Netflix said to be in talks with the company to help it navigate around Chinese censorship

Financial trends and news by Steven Loeb
May 15, 2015
Short URL: http://vator.tv/n/3dd0

Netflix has been looking for a way into China for a while now, and the most likely way to do that was not to go in on its own, but to partner up with another existing service in the country.

Now it looks like Netflix may have finally found that potential partner.

Netflix is currently in talks with Chinese internet TV company Wasu Media, according to a report out from Bloomberg on Thursday, though it sounds like there may also be other companies as well, though they were not named.

China's online video market is said to be worth $5.9 billion, and Wasu is one of seven companies to have received  Internet TV licenses from China’s State Administration of Press, Publication, Radio, Film and Television. So such a partnership would be necessary for Netflix to work within the government's controls over licensing for online content.

The addition of China would also no doubt help Netflix's international streaming numbers, which have been growing rapidly. In the most recent quarter, it reported 20.9  million international streaming customers, up from 12.7 million in the same period in 2014.

At the same time, domestic growth is much slower, with 41.3 million domestic subscribers in Q1 2015, up from 35.7 million in Q1 2014.

Netflix has not been shy about its plans to enter the Chinese market. Earlier this week Ted Sarandos, chief content officer at Netflix, talked openly about how the company would approach this, saying "our intent is not to go into China without a partner, our intent to try to figure out China and how to get there."

"It could be with a partner, it could be with production partners. we’re open to all different models to get there eventually because we want to be fully global, and it’s a pretty big chunk of the world to have an asterisk. We’re definitely working on trying to figure out our entry point," he said. "From a programming standpoint, their tastes don't run that much different. We’re looking forward to figuring that out. [But] there’s not much marginal cost to not being in China. It’s not urgent, it’s not an on-fire issue, but as we try to be more global, we want to be part of China too."

A Netflix spokesperson told Bloomberg that t plans “to be nearly global by the end of 2016." VatorNews has reached out to Netflix for its own comment on this report and we will update this story if we learn more.  

Censorship is a big issue in China, but this is not the first time that Netflix has entered into a country that heavily restricts content.

In early February Netflix announced that it has expanded to Cuba, offering it service for $7.99 to those in the country who have access to Internet connections and access to international payment methods.

Cuban citizens were given access to "a curated selection of popular movies and TV shows," including Netflix original series like House of Cards, Orange is the New Black and Marco Polo, as well as kids programming like All Hail King Julien, The Adventures of Puss in Boots and original documentaries including Virunga and The Square.

Target pointing data:
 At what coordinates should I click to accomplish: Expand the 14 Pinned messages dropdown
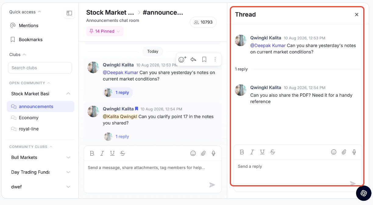click(x=105, y=31)
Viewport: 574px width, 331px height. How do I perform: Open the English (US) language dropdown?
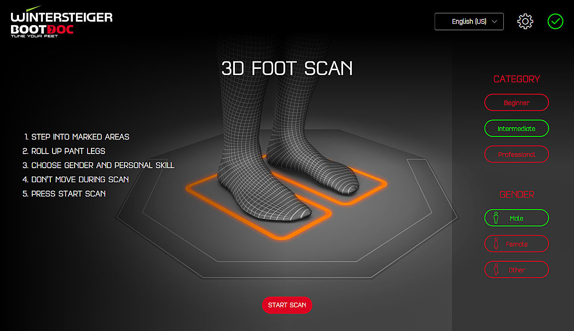point(469,21)
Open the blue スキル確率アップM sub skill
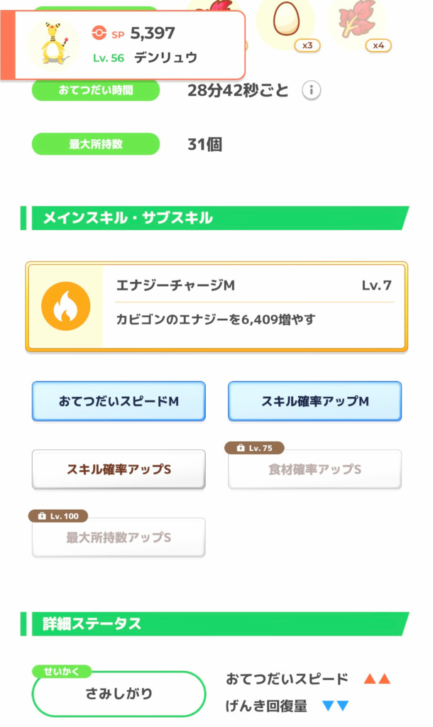The height and width of the screenshot is (727, 433). click(x=314, y=401)
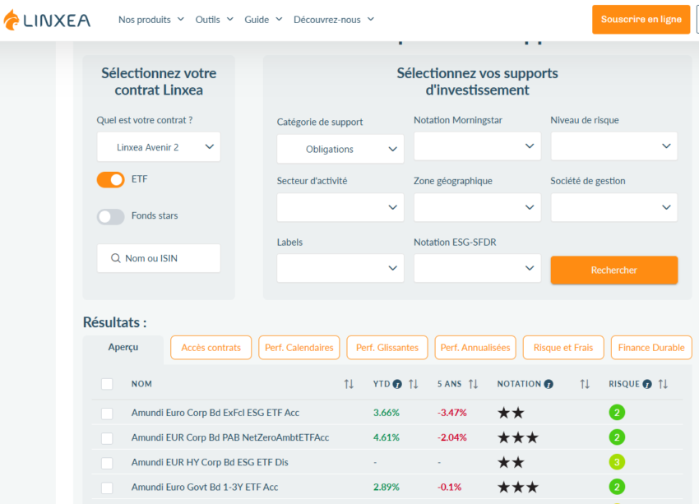The height and width of the screenshot is (504, 699).
Task: Click the info icon next to YTD header
Action: pos(396,384)
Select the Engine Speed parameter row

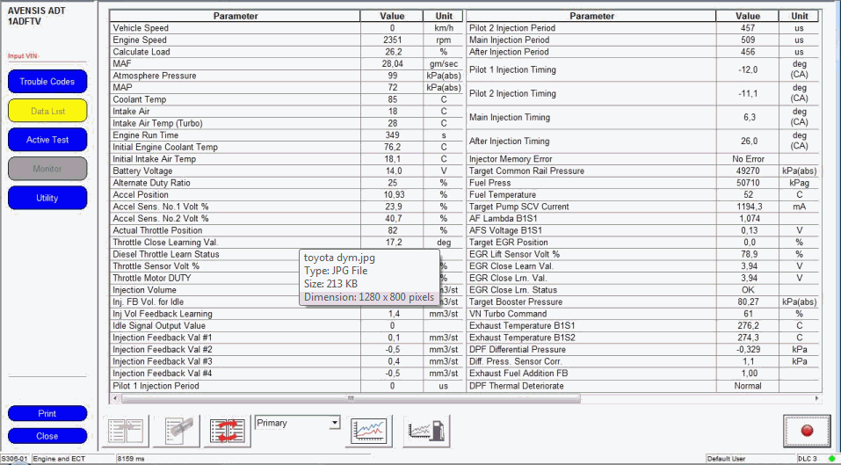coord(235,40)
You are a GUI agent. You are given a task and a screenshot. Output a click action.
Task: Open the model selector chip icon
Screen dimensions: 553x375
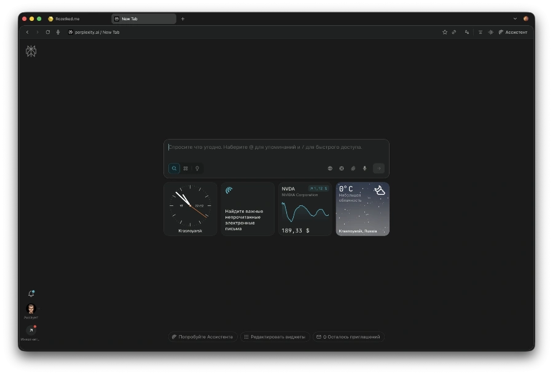click(342, 168)
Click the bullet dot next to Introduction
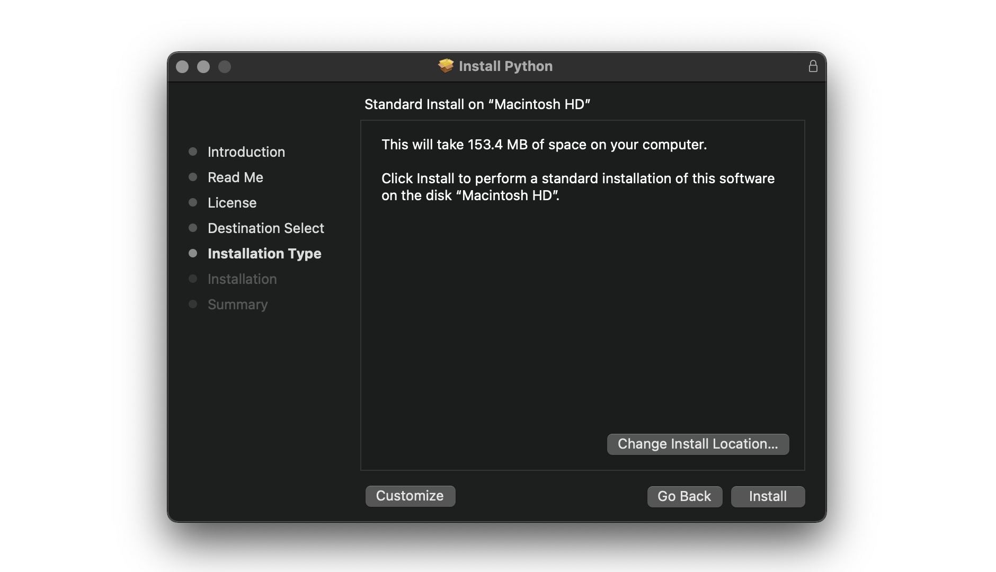Screen dimensions: 996x572 [x=193, y=151]

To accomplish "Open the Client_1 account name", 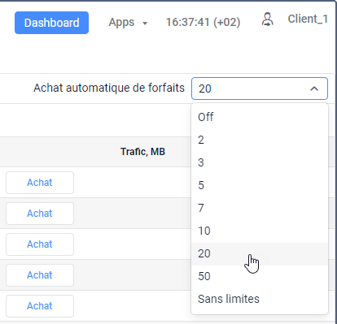I will tap(308, 19).
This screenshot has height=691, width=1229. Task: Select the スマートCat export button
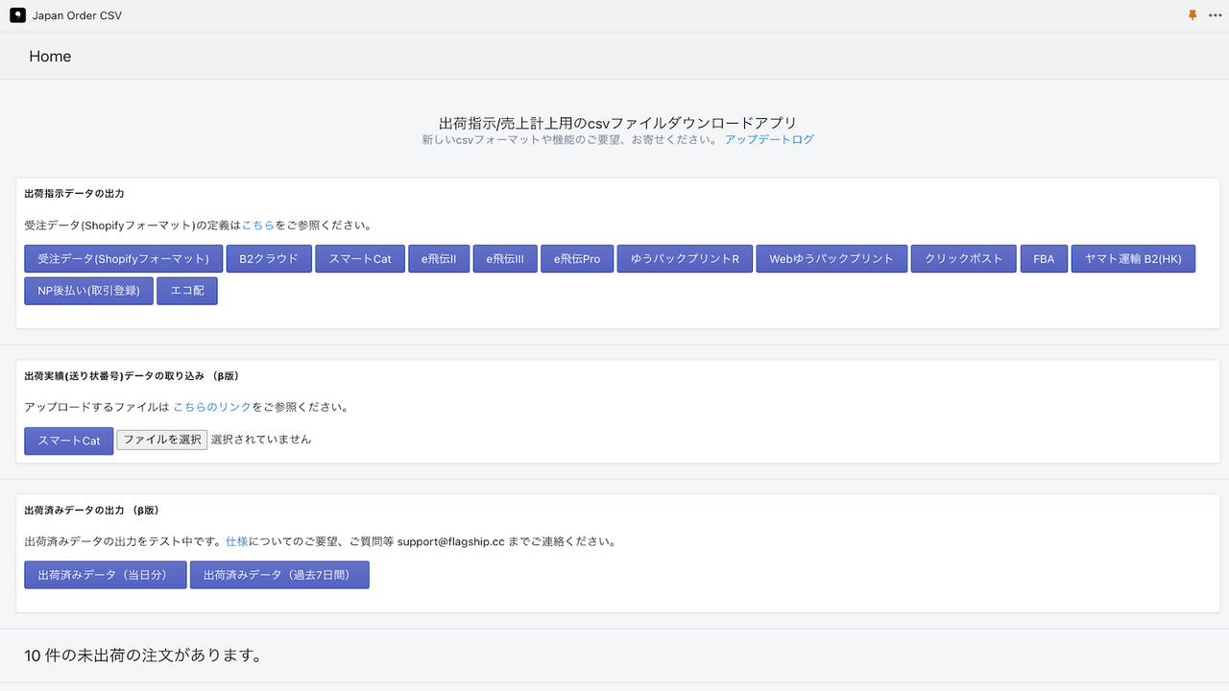click(359, 258)
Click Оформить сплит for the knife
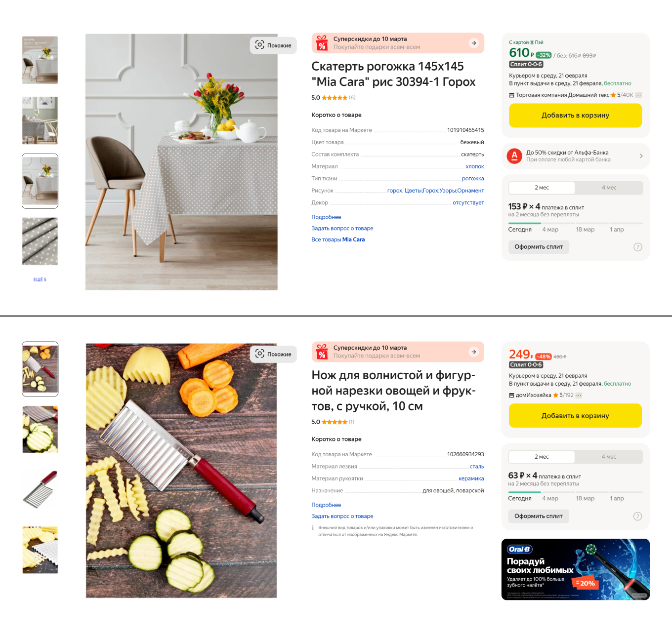The width and height of the screenshot is (672, 633). pos(539,516)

**TO BE DONE**
Return the section of the article on Netflix and China above, copied word for word, starting at "The addition of" and ending at "in Q1 2014.".

**SOLUTION**
The addition of China would also no doubt help Netflix's international streaming numbers, which have been growing rapidly. In the most recent quarter, it reported 20.9  million international streaming customers, up from 12.7 million in the same period in 2014.

At the same time, domestic growth is much slower, with 41.3 million domestic subscribers in Q1 2015, up from 35.7 million in Q1 2014.